Monday, September 22, 2014

Quietly Awaiting the Autumn

Happy Vernal Equinox September 22, 2014.

There is no secret to this: I have never liked the autumn. It has always meant the end of carefree days to me. It has meant the end to the summer jobs, the summer mode of life and the introduction of something much more serious or menacing. Autumn always meant school. Everyone I've loved who has died, has died in the autumn. And the quality of light during autumn has an eerie nightmare cast to it, dreamlike in a bad way. Melancholy.

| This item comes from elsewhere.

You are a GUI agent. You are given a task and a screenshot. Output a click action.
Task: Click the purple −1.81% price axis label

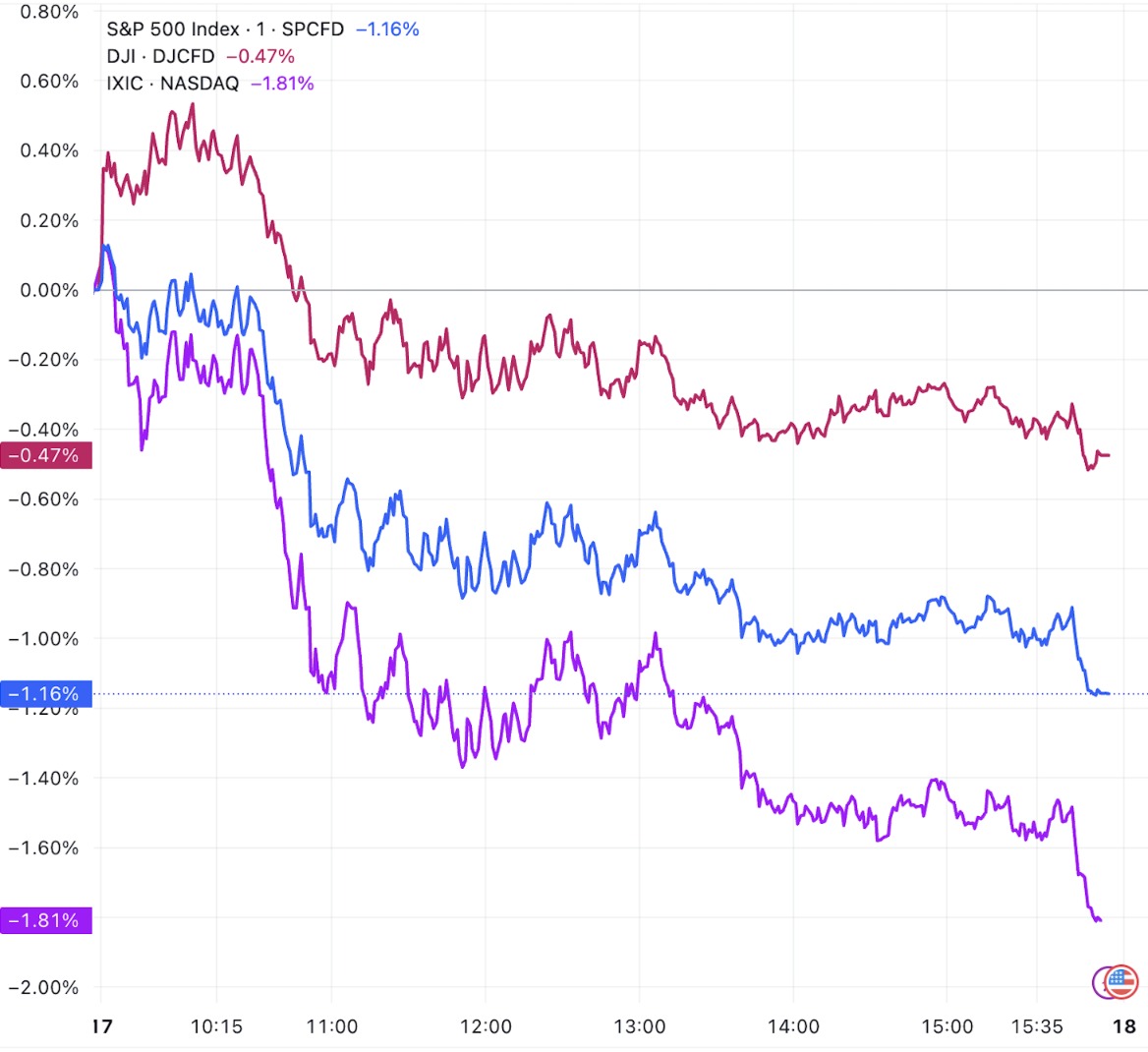pyautogui.click(x=44, y=921)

Every few years I think: well autumn ain't that bad. I think this only after an excruciatingly hot summer. After being cooked day in and day out, I feel like I can take the longer nights, the cooler mornings and death in autumn. Every few years I think I should just accept autumn for what it is: September to December.

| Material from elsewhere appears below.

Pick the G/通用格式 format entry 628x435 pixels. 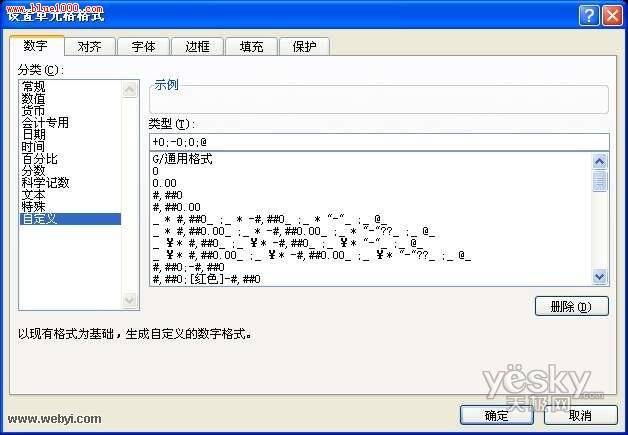[x=183, y=159]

This year is perhaps no different. It wasn't all that hot this summer here in Colorado. Quite the opposite, actually. It's been a cool wet summer, and that means a long colorful autumn. It's a simple equation: a longer cool wet season means that the trees will hold onto their leaves longer. The longer they hold those leaves as the nights get longer and longer and cooler and cooler, the more colors we're going to see.

Incidentally, this autumn will be the first autumn that we'll be living in our new town. Our new town has plenty of trees. There are three rivers flowing through our new town. At the base of the mighty Rocky Mountains and the promise of a winter to come, this autumn will be most stunning.

This is how I choose to color my autumn:

The Books: Rachel Carson Silent Spring, Normal McClean A River Runs Through It, Lorraine Hansberry A Raisin in the Sun

The Poets: Pablo Neruda, Langston Hughes and Chris Shugrue

The Soundtrack: Rodriguez “Cold Facts”

The Past time: The Holga 120N, cheap imitations of Kandinsky


The Experience: Wandering the rows of rusted American steel in the highway junkyards of Northern Colorado.